Element lookup records:
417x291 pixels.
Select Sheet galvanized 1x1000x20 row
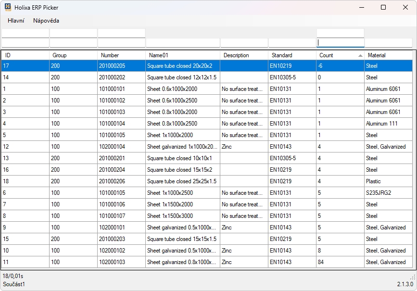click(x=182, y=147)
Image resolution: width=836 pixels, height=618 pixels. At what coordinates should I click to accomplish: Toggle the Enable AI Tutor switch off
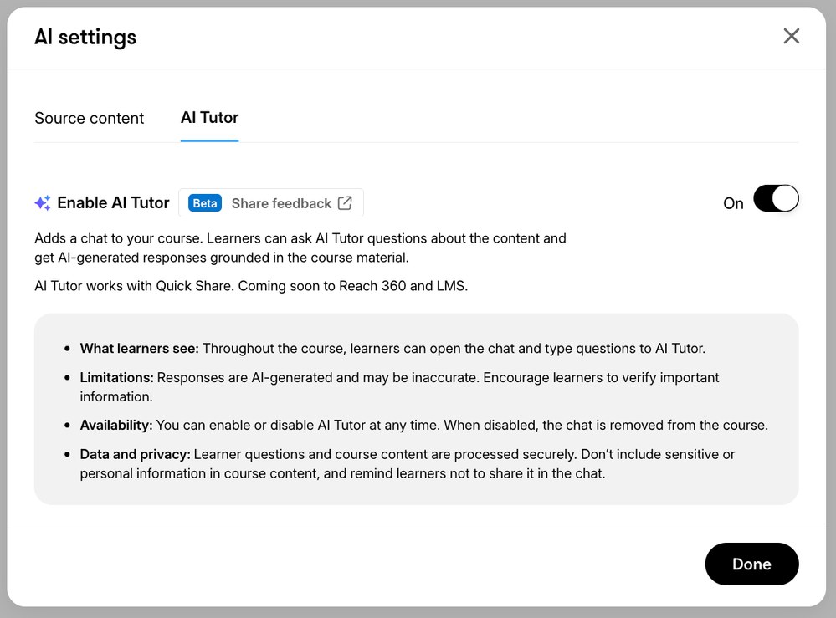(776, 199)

_Written problem:_
Retype every line of the entries above word for word, omitting the pictures from your answer.

_Response:_
417x291 pixels.
Select Sheet galvanized 1x1000x20 row
click(x=182, y=147)
Image resolution: width=836 pixels, height=618 pixels. At what coordinates should I click to accomplish: Toggle the Enable AI Tutor switch off
(776, 199)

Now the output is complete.